(Text and item location listing)

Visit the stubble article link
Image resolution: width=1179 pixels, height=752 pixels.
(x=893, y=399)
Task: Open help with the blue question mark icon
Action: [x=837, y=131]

**Written exercise**: Reproduce the listing above, swapping "article" for "news" and leaving everything else unchanged.

**Finished exercise**:
Visit the stubble news link
Image resolution: width=1179 pixels, height=752 pixels.
(x=893, y=399)
Task: Open help with the blue question mark icon
Action: [x=837, y=131]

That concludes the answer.